TASK TO CARRY OUT: Reproduce everything from "e.g. record.find(‘.//TIME’) - searches" down to "(i.e. field name)" in the passage on reading record data below.

DOCUMENT EXCERPT:
⁂

There are several ways to access already known data from current record, e.g.:
record.tag - the name of root tag (i.e. record name).
record.find(xpath) - returns first found (or None) record’s sub-tag using relative, simplified xpath.
e.g. record.find(‘.//TIME’) - searches record tree and returns first found <TIME …/> tag.
record.findtext(xpath) - as above but returns .text attribute (see below) of found tag (or raise Exception if tag is not found)..
record.xpath(xpath) - evaluate full absolute xpath expression on record (i.e. return list of matched tags, or string, number etc. - depands on xpath).
e.g. record.xpath(‘/Gampdf_winNbrs/winSet’) - returns list of all winSet subtags of root Gampdf_winNbrs tag.
On record and also on tags returned by above methods the data associated with tag may be obtained using:
tag.tag - tag name (i.e. field name)
tag.text - text that is contained between opening and closing tag (usually data value)
tag.keys() - iterable containing tag attbibute names
tag[‘attrib’] - the value of tag attribute named ‘attrib’; raise Exception if tag does not contain ‘attrib’ atribute.

⁂

SUPPLIED MATERIAL:
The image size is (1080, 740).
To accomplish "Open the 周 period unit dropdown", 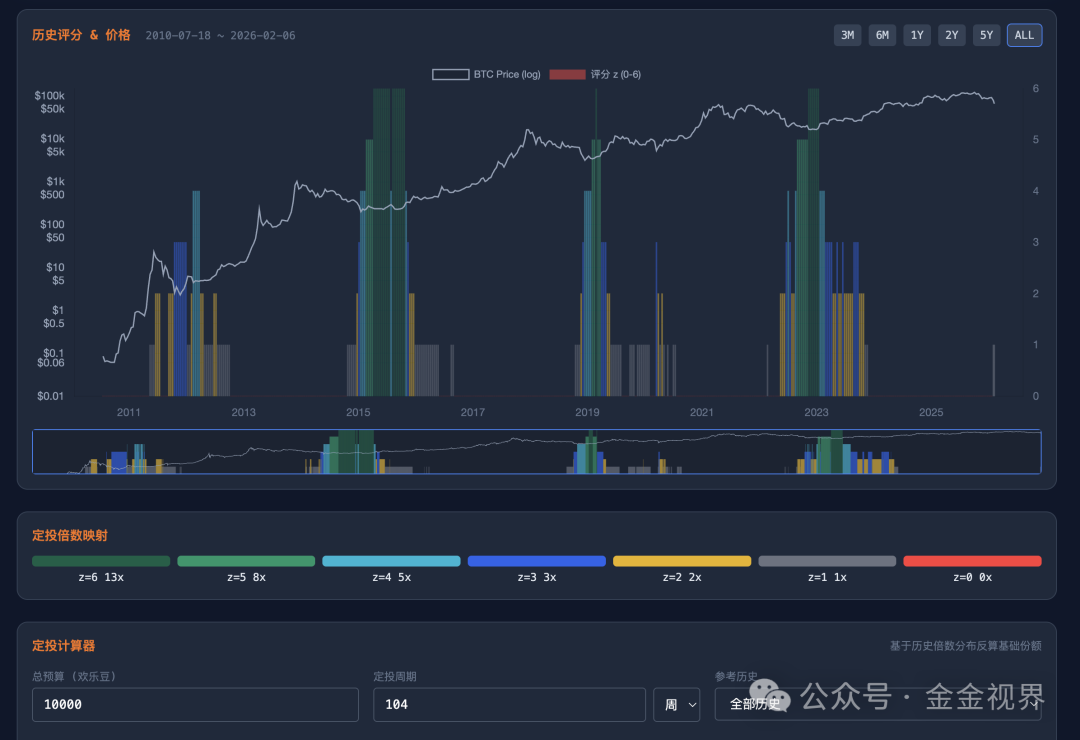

⁂

EXERCISE ANSWER:
e.g. record.find(‘.//TIME’) - searches record tree and returns first found <TIME …/> tag.
record.findtext(xpath) - as above but returns .text attribute (see below) of found tag (or raise Exception if tag is not found)..
record.xpath(xpath) - evaluate full absolute xpath expression on record (i.e. return list of matched tags, or string, number etc. - depands on xpath).
e.g. record.xpath(‘/Gampdf_winNbrs/winSet’) - returns list of all winSet subtags of root Gampdf_winNbrs tag.
On record and also on tags returned by above methods the data associated with tag may be obtained using:
tag.tag - tag name (i.e. field name)